Referring to the figures, two embodiments of the magnetic support and guide structure for an articulated conveyor according to the present invention are shown. The supporting and guiding structure is given the reference number 10 as a whole. The supporting and guiding structure 10 has, in a manner known per se, at least two guides 14A, 14B which are separate and arranged at a predefined distance Z1, Z2 from one another. In the exemplary embodiment of FIGS. 1 to 4, the supporting and guiding structure 10 has a smaller overall width than that in FIGS 5 until 8th shown supporting and guiding structure 10. Consequently, the distance Z1 between the two guides 14A, 14B of the support and guide structure 10 is the 1 until 4 smaller than the distance Z2 between the two guides 14A, 14B of the support and guide structure 10 of 5 until 8th .

Each guide 14A, 14B is oriented along a respective development axis X1, X2 and has a predefined length measured along the respective development axis X1, X2. Each guide 14A, 14B thus defines a respective sliding surface 24A, 24B for a slideway of the articulated conveyor C (in Figs 4 and 8th shown schematically in cross section).

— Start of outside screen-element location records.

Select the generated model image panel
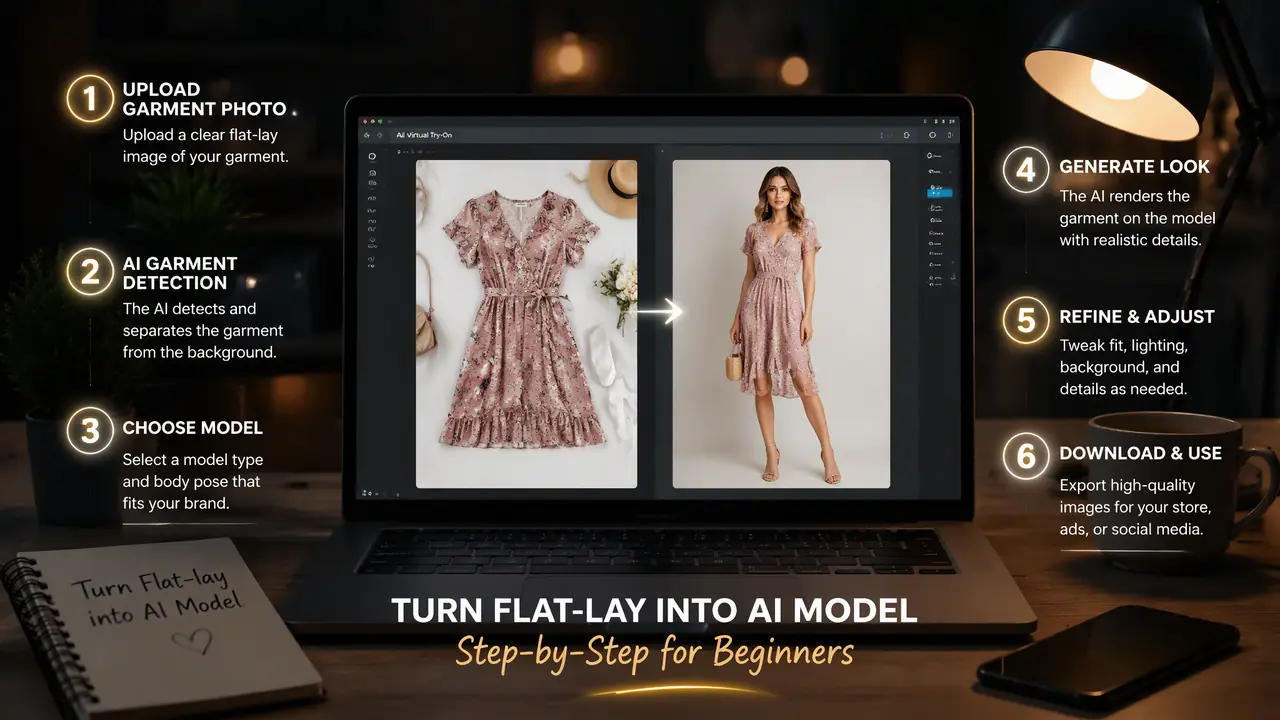Image resolution: width=1280 pixels, height=720 pixels. point(781,324)
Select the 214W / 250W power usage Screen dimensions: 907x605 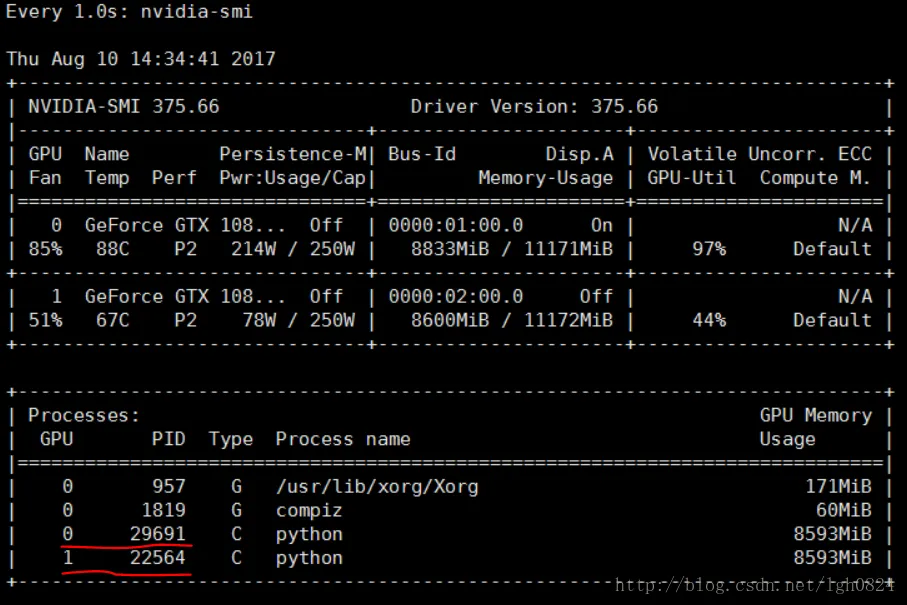pyautogui.click(x=293, y=249)
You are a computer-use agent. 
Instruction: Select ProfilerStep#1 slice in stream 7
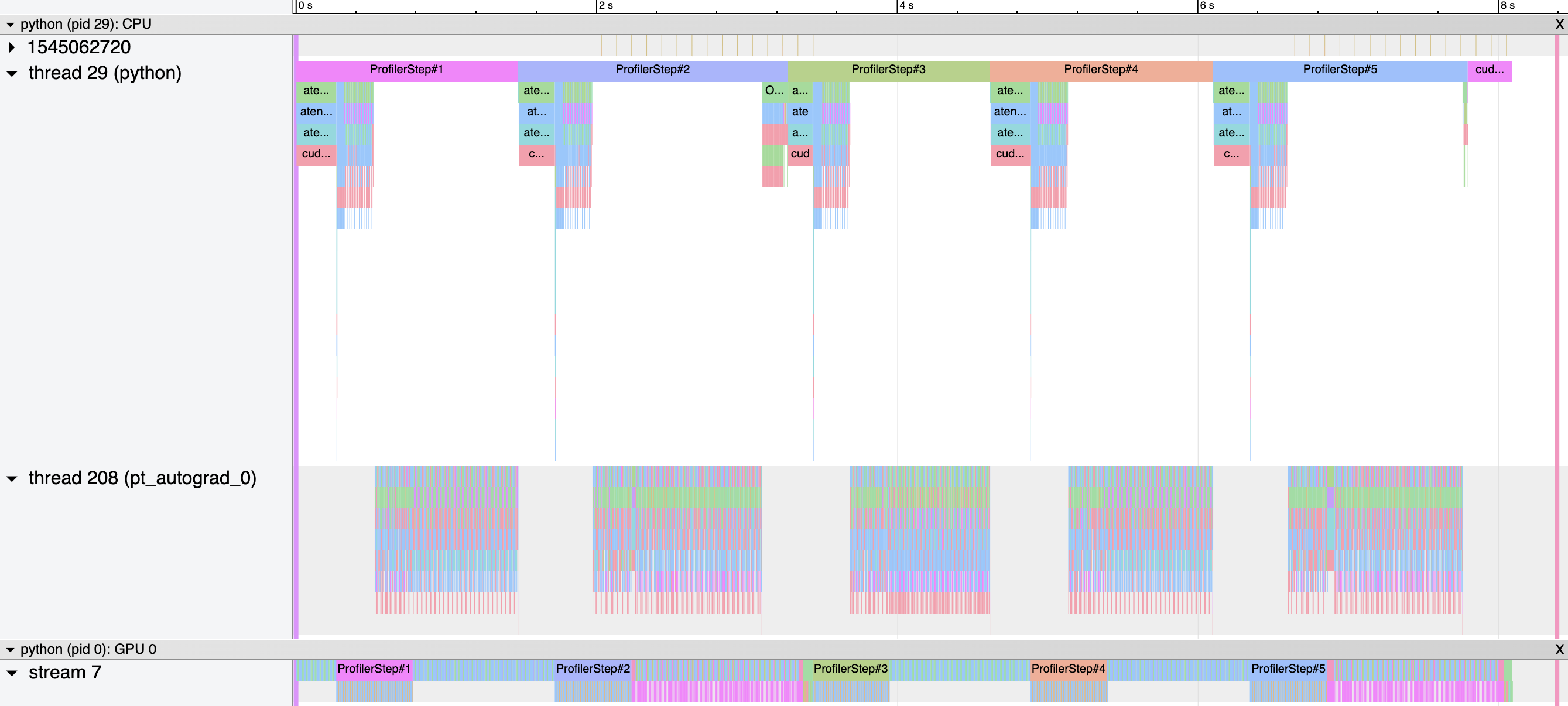(x=374, y=669)
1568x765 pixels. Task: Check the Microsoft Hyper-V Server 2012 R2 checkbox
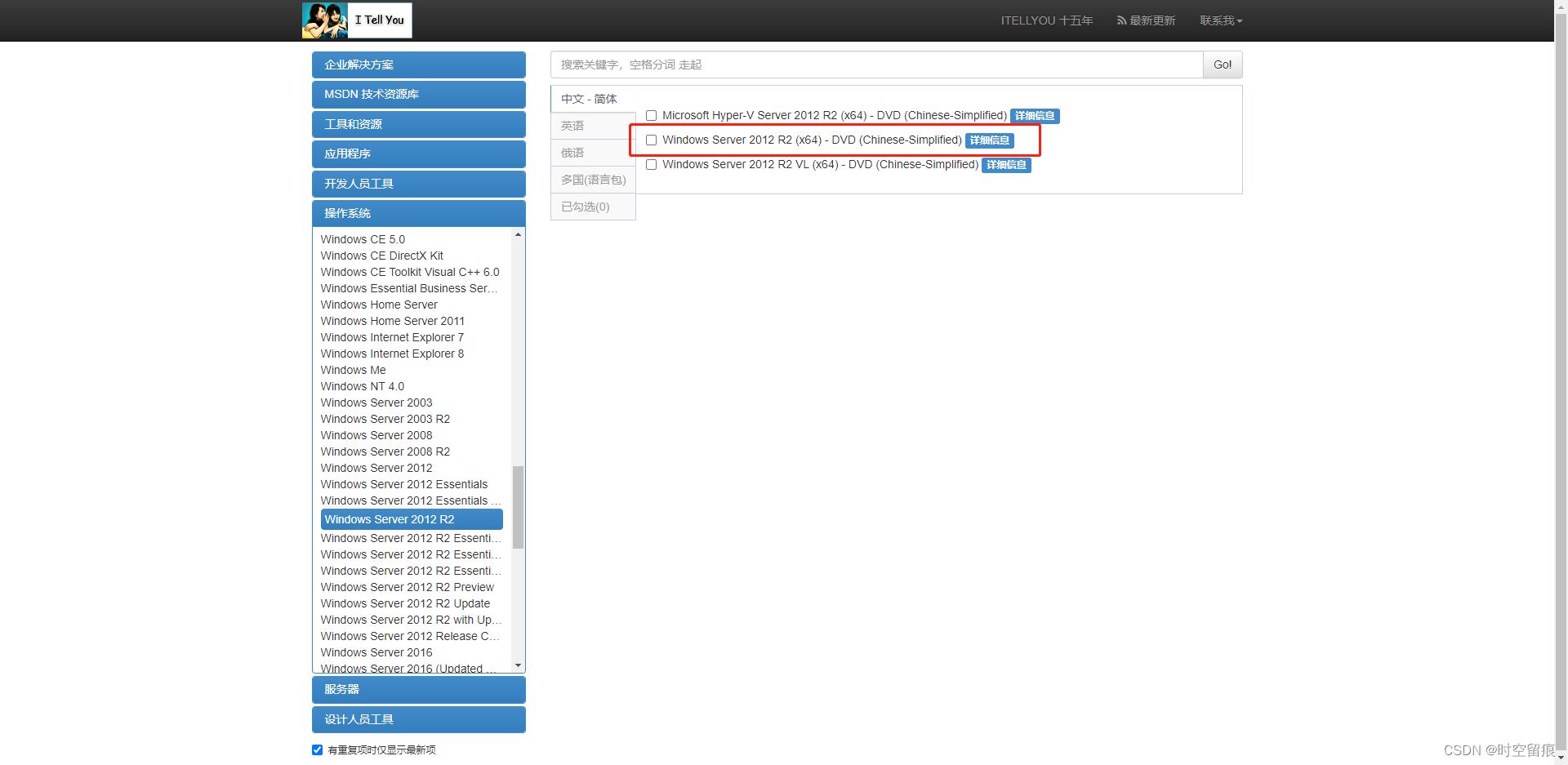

The support and guide structure 10 also comprises, always in a manner known per se, at least one support component 12 extending on a corresponding plane P ( 1 and 5 ).

The support component 12, in turn, has at least one first surface 16 and at least one second surface 18 that face each other. The guides 14A, 14B project from the first surface 16 of the support component 12 to define at least one slide channel 20 for the articulated conveyor C. As shown in FIG. This sliding channel 20 is bounded by lateral surfaces of adjacent pairs of guides 14A, 14B and by at least a portion of the first surface 16 of the support component 12. This sliding channel 20 allows at least a portion of the articulations of the conveyor C to be received.

Because the articulated conveyor C is made at least partially of ferromagnetic material, the support component 12 includes a plurality of hollow seats 30 . These hollow seats 30 are separate from each other and are each intended to receive at least one respective receiving element 32 for at least one magnet 34,36. The support component 12 is preferably made of a polymeric material. Each guide 14A, 14B is preferably made of a polymeric material. Preferably, as shown in the various figures, the guides 14A, 14B are curved guides formed according to an arc of a circle with a predefined radius. Consequently, the respective development axes X1, X2 are also curved axes.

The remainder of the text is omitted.